Cole Jensen is a hack who makes good money writing bad books about women – until another hack comes along and usurps him, and he finds himself bankrupt and homeless. He is taken in and given a job by Constance Morrell, an icily beautiful woman who feels she owes him a favour.
Now home is a pool house at the bottom of the garden of a mansion in the Hollywood hills. There are many perks to his new living situation, but there are also drawbacks, not the least of which is being expected to entertain the odd, sinister women Constance invites to her nightly soirees.
Cole’s disturbing encounters with these women give him the inspiration to begin work on the novel he’s always wanted to write – a social satire on the nocturnal activities of the rich and bored – but with the party games getting darker and the guest list dropping by the day, Cole must decide whether artistic integrity is really worth dying for.
A Neo Noir novel with an Exploitation twist.
Targeted Age Group:: Adult/sixteen and over
What Inspired You to Write Your Book?
I had hit a wall with the novel I was writing, and desperately needed a distraction, so I turned on the TV and ended up watching The Black Dahlia. Soon after, I began devouring the works of authors like James Ellroy, Jim Thompson and Raymond Chandler, among others, and got to work on a noir story of my own. I was also inspired by a documentary I saw on horror/thriller exploitation cinema.
How Did You Come up With Your Characters?

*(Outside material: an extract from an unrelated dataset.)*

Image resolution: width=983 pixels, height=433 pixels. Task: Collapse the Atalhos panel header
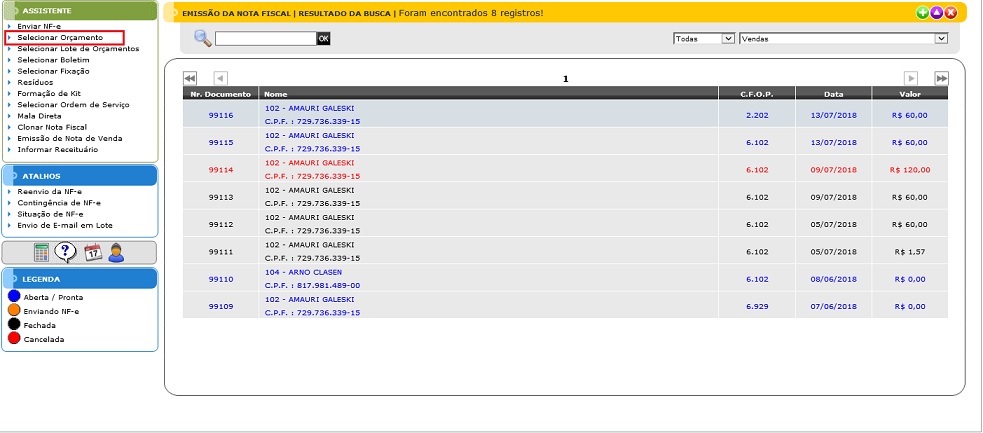80,176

They are all amalgams of characters from classic noir cinema and famous people. I was mindful, however, that while the story should contain the classic noir tropes, the characters themselves shouldn’t be clichés, and should be very much part of the modern age.
Book Sample
From chapter 3:
The stalag-like structure of the school seemed to work, for a while, but then a new cook arrived. Dale North was himself a former graduate of the corrective school system, who one day surprised even the lawyer who got him tried for manslaughter as a juvenile by suddenly showing a talent for cooking. This, and his conversion to Catholicism saw him released onto the streets the day after his eighteenth birthday, but rather than take up the generous position the state had lined up for him – short order cook at a diner in east L.A. – he requested that he be allowed to give back to the system that had given so much to him, by nourishing the bellies and souls of the lost and forgotten.
His real motivation was finding an accomplice with whom to embark upon a cross-country journey of discovery of the kind only a select type of person would ever willingly agree to. He knew he had found that person in Jennifer Finch when she smiled at him over her macaroni. The day of the dining hall massacre was one Jennifer always marked out on her calendar in the years following Dale’s death; their first and only anniversary.
A scream tore through the thick, enforced silence of the dining hall when Martha Foster, a bear of a girl whom Jennifer befriended for protection – largely from Martha herself – began vomiting blood. The girl sitting next to Martha went from screamer to gurgler when she suffered the same fate, and before long every person in the room – from the inmates to the governess herself – was either dead or in the throws. Jennifer just so happened to be on kitchen duty that day, and was up to her elbows in potato peelings when Dale came rushing in with the head cook’s blood all over him.
‘It worked, baby…it worked!’
He swept Jennifer up into his arms and whirled her around.
‘You’re a genius, that’s what you are, a goddamn, ever-lovin’ genius!’
He set her down again, and Jennifer took off her apron. She took his hand and pointed it to the delivery hatch, and the two of them made their escape before the guards knew either of them were missing. They drove to Mexico, were married in Cancun, and consummated their union on the bar of a Cantina, surrounded by the bullet-ridden bodies of eighteen locals, only seven of whom were truly deserving of such a death.
About the Author:
I have been writing horror stories and watching horror movies since before I was old enough to do either, (although I’m admittedly a bit of a pussy where the latter is concerned). The first horror novel I ever read was Pet Sematary, and Stephen King is still a major influence of mine, along with Clive Barker and Jeffrey Eugenedes. I was born and still live in Melbourne, Australia with my son Griff and my anti-social Shi Tzu, Pepi Le Pew.